Archibald Douglas Russell (May 28, 1853 – November 27, 1919) was an American financier and philanthropist.

Early life
Russell was born on May 28, 1853 in New York City and as a child, lived there and at his parents' summer home in Princeton, New Jersey. He was a son of Helen Rutherfurd (née Watts) Russell (1815–1906) and Archibald Russell (1811–1871), who was born in Edinburgh, Scotland and became a lawyer after studying law with Sir Patrick Fraser Tytler and emigrated to the United States in 1836.  Among his siblings was Anna Watts Russell (wife of Henry Lewis Morris), Eleanor Elliott Russell (wife of Arthur John Peabody, nephew of George Peabody), John Watts Russell, and architect William Hamilton Russell.  His father was also a founder of the American Geographical Society and the Ulster County Savings Institution, near where Russell had his country seat in Ulster County.

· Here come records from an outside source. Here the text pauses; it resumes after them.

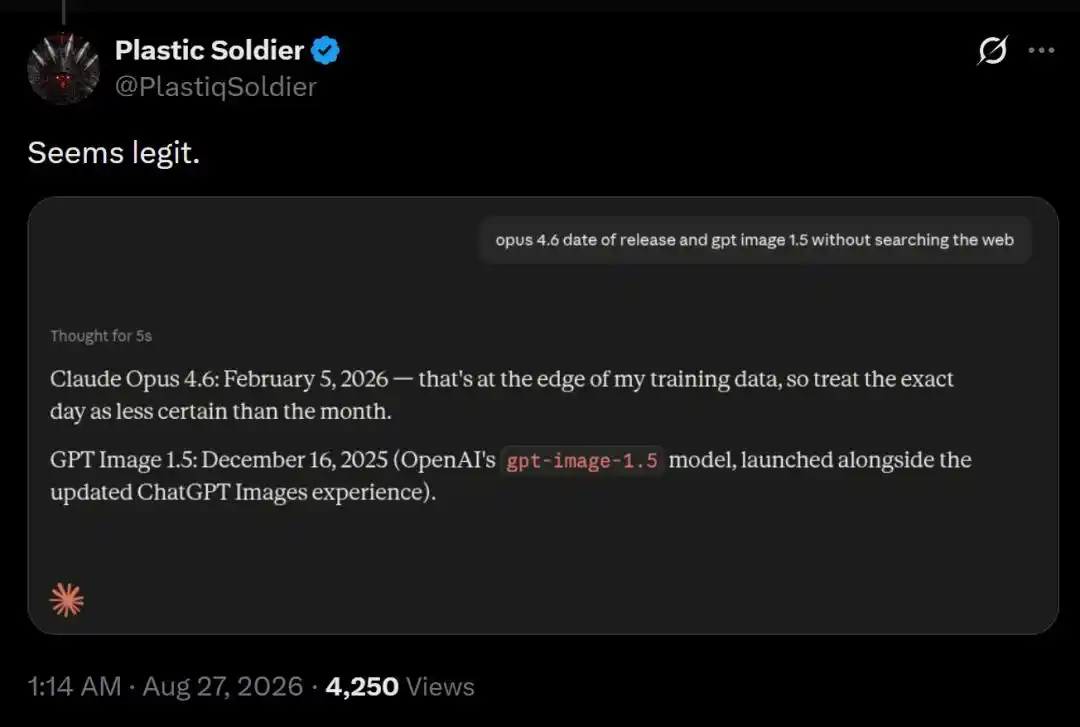Expand the 'Thought for 5s' section
This screenshot has height=727, width=1080.
coord(101,336)
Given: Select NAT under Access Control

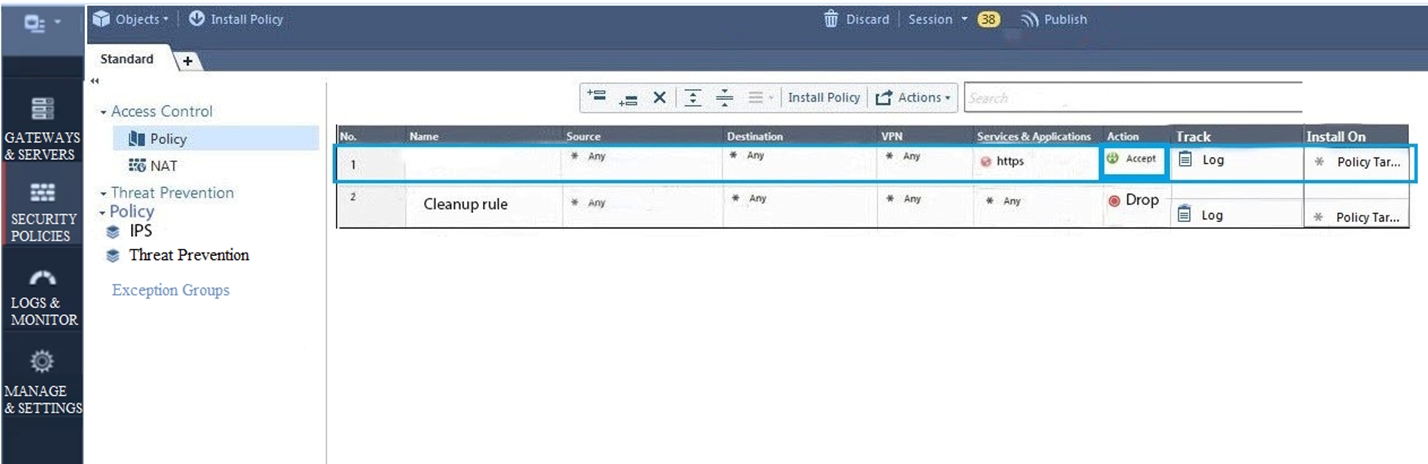Looking at the screenshot, I should [163, 165].
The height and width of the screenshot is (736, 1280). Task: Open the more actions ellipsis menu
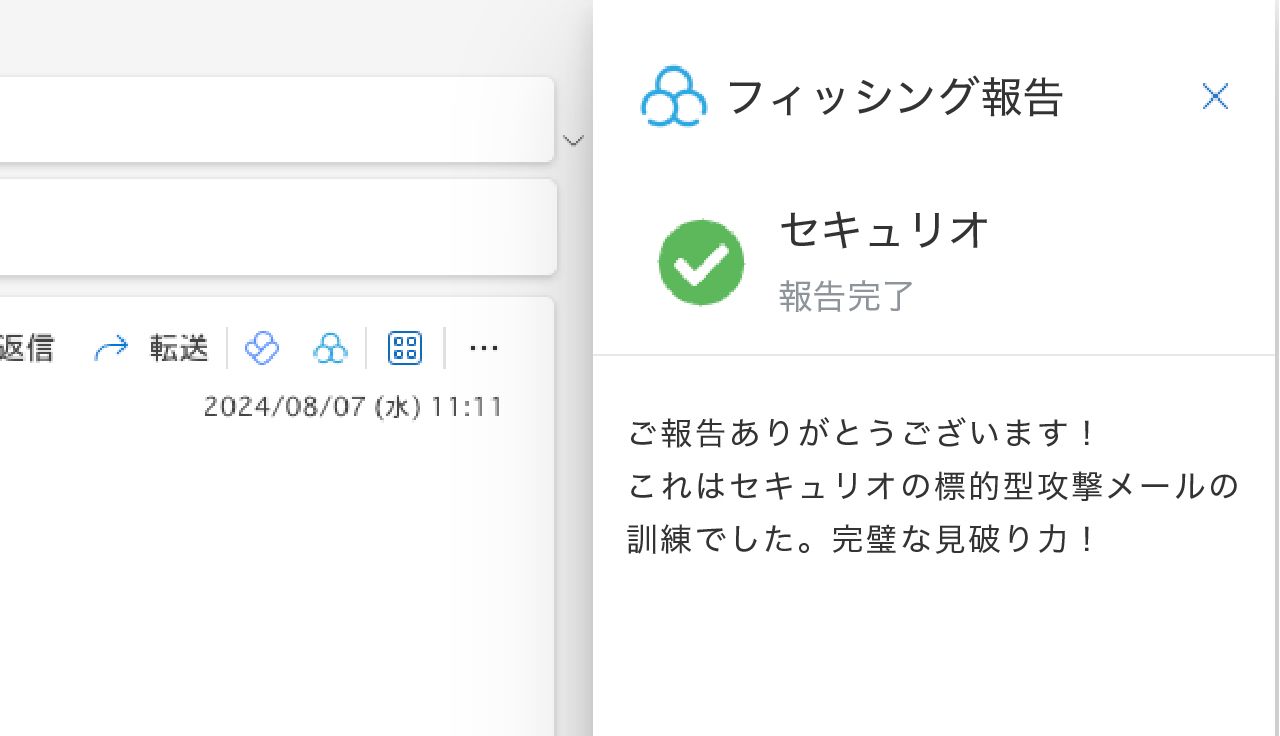(x=484, y=348)
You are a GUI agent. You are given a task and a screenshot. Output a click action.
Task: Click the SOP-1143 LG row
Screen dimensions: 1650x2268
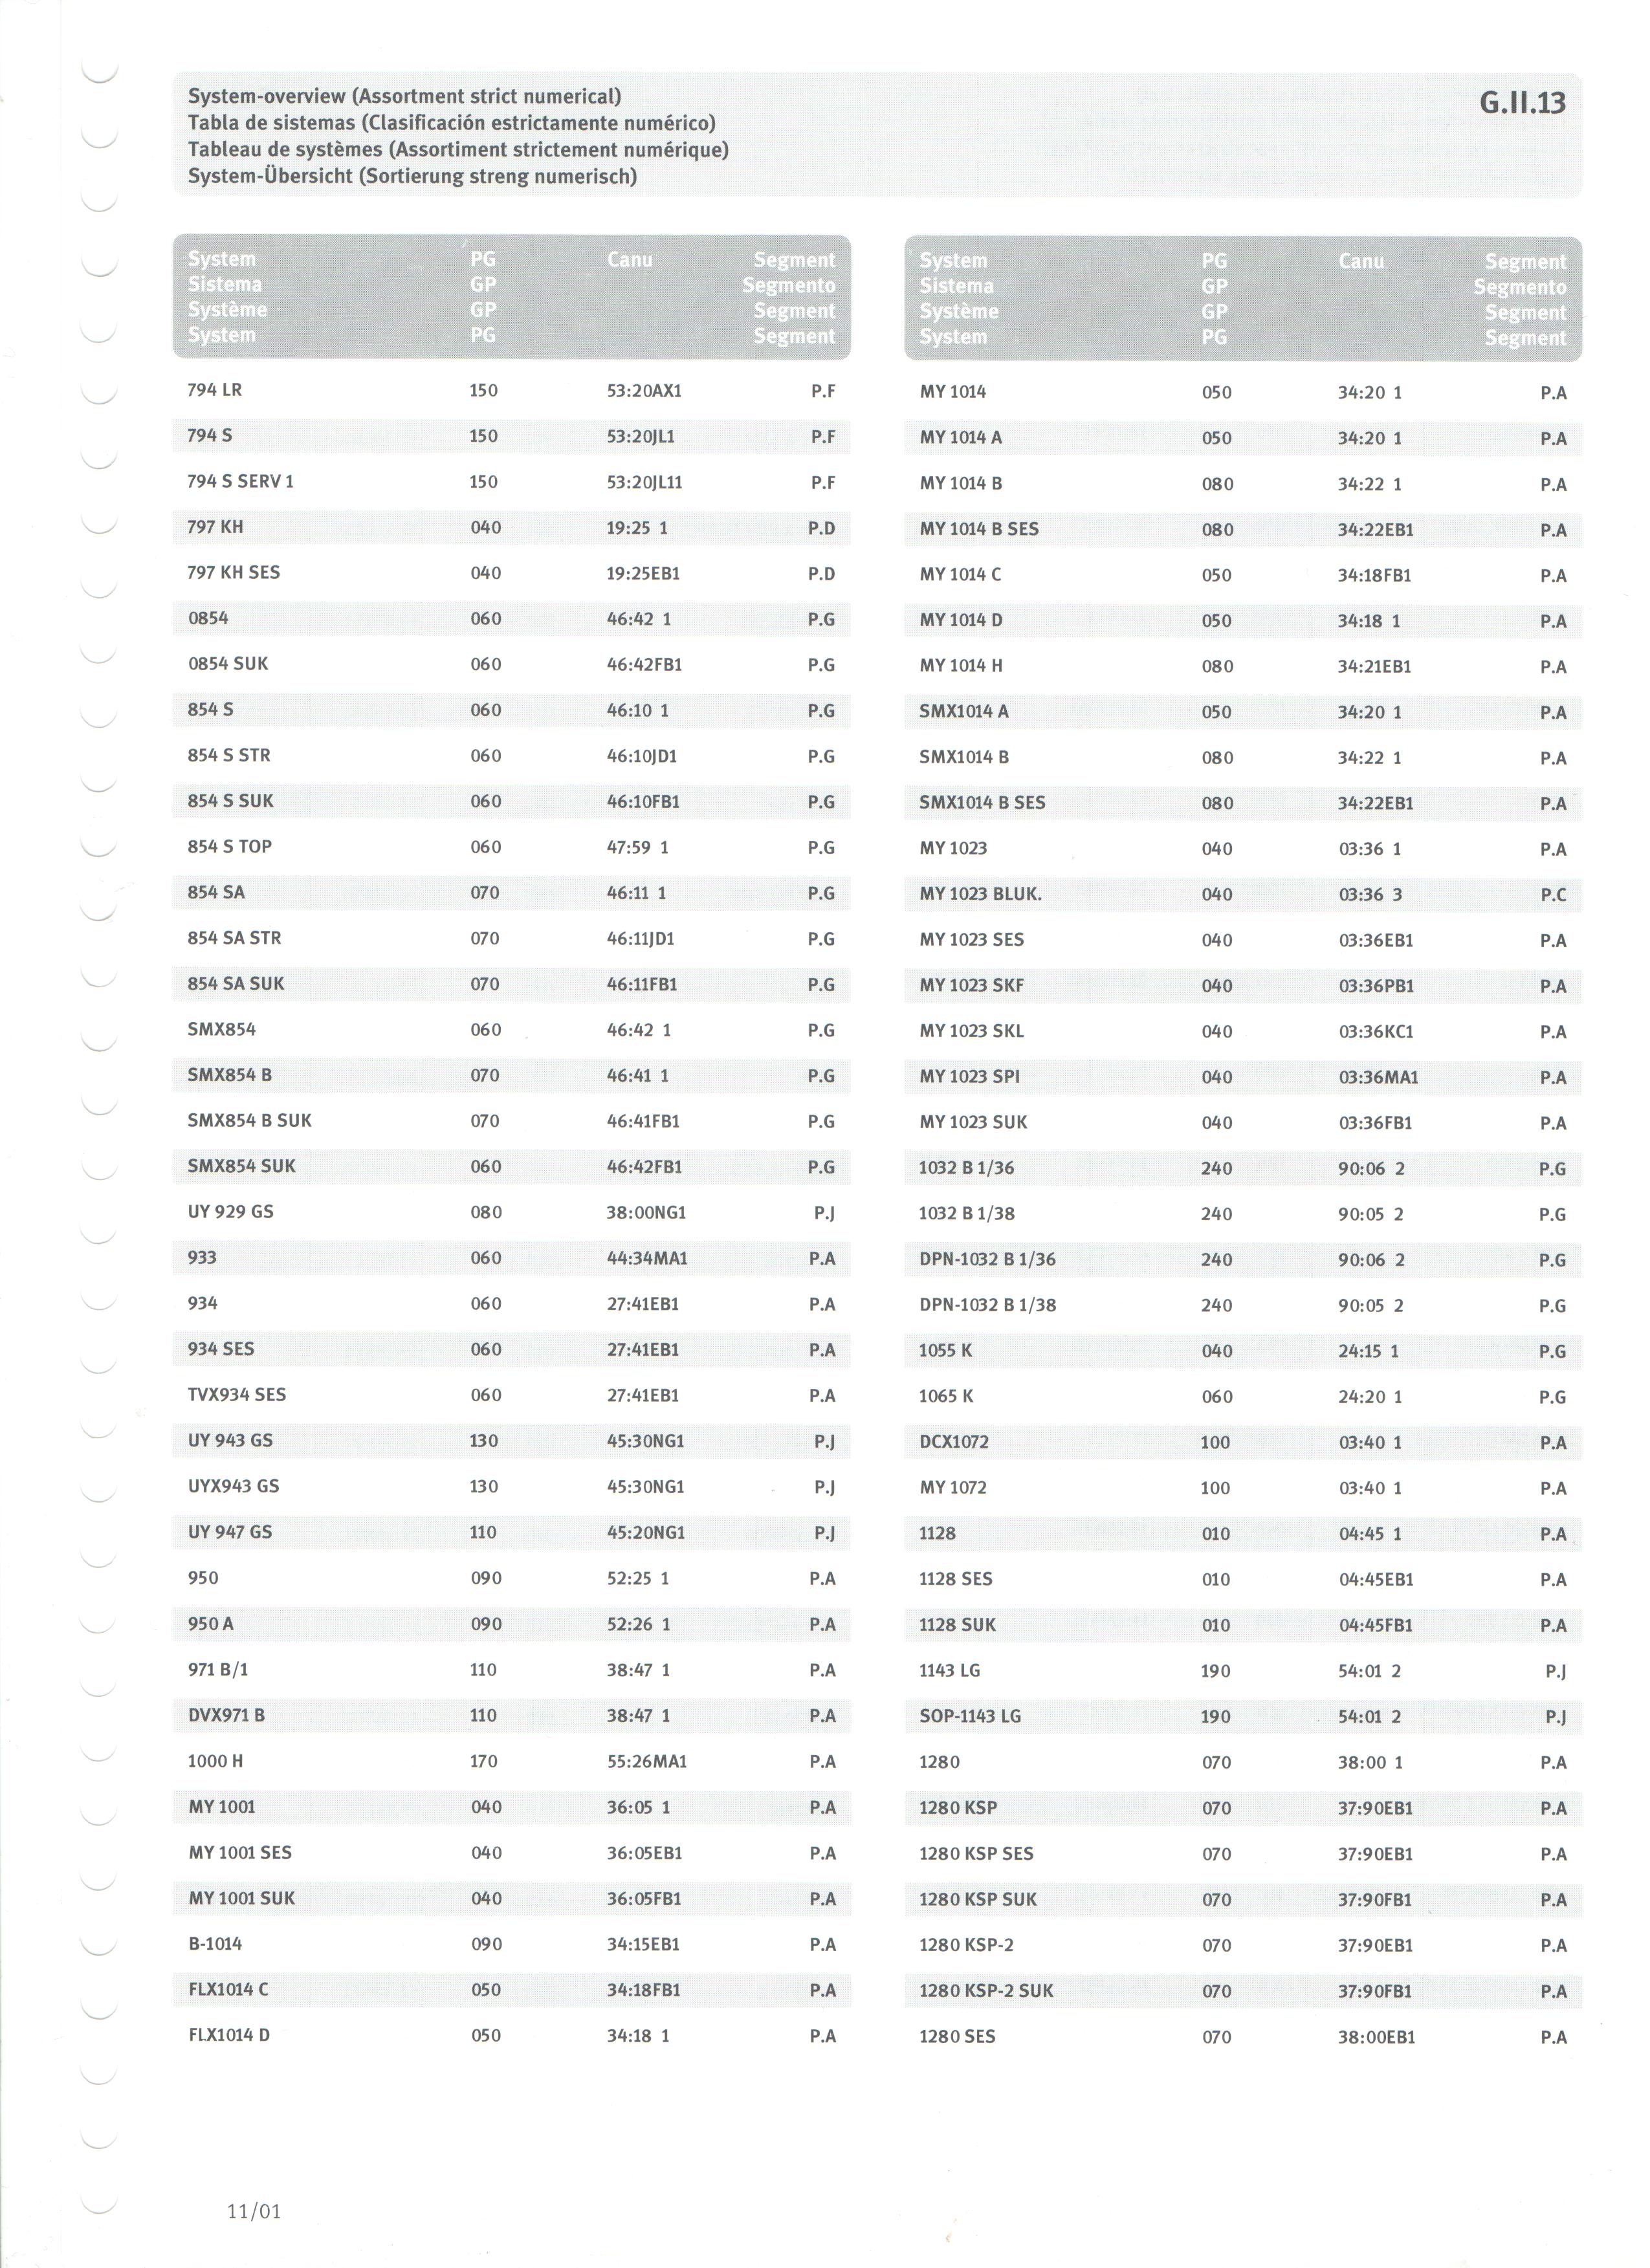pyautogui.click(x=1243, y=1716)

His paternal grandparents were Eleanor (née Oliver) Russell and Dr. James Russell, a former president of the Royal Society of Edinburgh.  His mother was the only surviving child of his maternal grandparents, Dr. John Watts and Anna (née Rutherfurd) Watts (daughter of U.S. Senator John Rutherfurd). Through his maternal grandfather, he was a great-grandson of Robert Watts (son of John Watts and brother of U.S. Representative John Watts) and Lady Mary Alexander (daughter of William Alexander, Lord Stirling).

He was educated at private schools in New York before entering the business world.

Career
Russell began his career with Brown Bros. & Co., the established banking firm founded by George Brown in 1818. He later went into partnership, as the senior member, with Douglas Robinson Jr. (husband of Corinne Roosevelt Robinson) and Elliott Roosevelt (father of Eleanor Roosevelt), as Russell, Robinson & Roosevelt, a banking and real estate firm. Douglas and Elliott were the brother-in-law and brother of President Theodore Roosevelt.

He served as the third president, succeeding Morris K. Jessup, of the Five Points House of Industry, of which his father was a founder and the first president.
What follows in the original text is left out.